Work instruction – Below are the entries; return every line among them that holds the word "Museo".

Raw data –
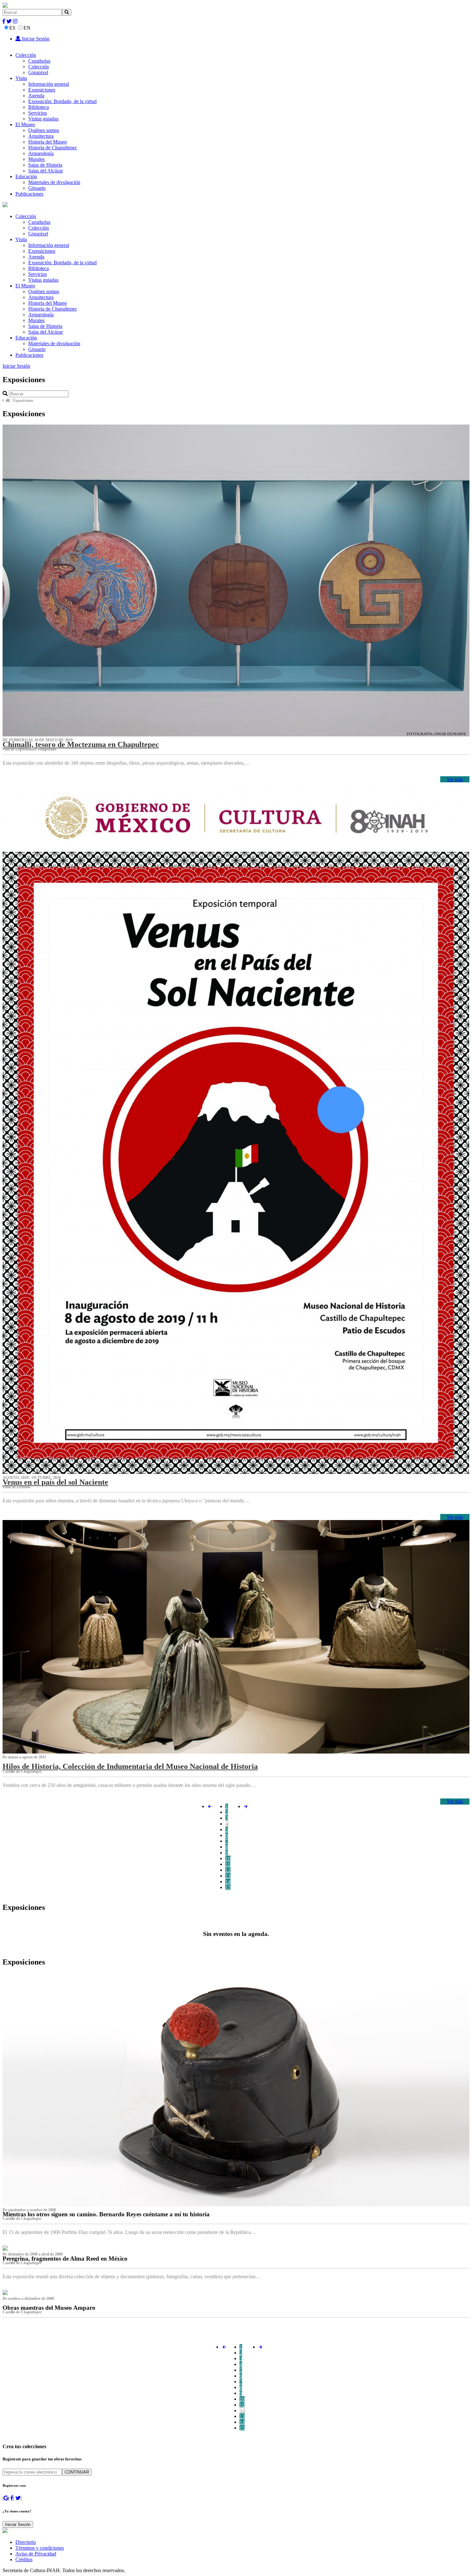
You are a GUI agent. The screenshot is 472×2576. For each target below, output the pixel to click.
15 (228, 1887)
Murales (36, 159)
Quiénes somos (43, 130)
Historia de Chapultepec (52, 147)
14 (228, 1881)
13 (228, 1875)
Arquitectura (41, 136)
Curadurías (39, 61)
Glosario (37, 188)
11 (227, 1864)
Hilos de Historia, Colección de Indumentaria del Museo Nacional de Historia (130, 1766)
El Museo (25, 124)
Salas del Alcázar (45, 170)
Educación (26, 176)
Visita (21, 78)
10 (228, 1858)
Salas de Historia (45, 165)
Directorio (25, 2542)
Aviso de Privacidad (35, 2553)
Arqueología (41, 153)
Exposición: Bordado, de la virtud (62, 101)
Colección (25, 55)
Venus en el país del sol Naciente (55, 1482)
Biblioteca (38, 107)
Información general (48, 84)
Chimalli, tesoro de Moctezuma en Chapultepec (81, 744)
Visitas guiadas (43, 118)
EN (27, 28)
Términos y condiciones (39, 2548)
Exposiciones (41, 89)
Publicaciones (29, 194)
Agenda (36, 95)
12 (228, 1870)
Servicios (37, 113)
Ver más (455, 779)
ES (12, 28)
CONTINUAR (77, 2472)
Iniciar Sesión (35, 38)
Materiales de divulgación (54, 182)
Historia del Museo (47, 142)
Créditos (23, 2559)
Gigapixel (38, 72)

Your solution –
Hilos de Historia, Colección de Indumentaria del Museo Nacional de Historia (130, 1766)
El Museo (25, 124)
Historia del Museo (47, 142)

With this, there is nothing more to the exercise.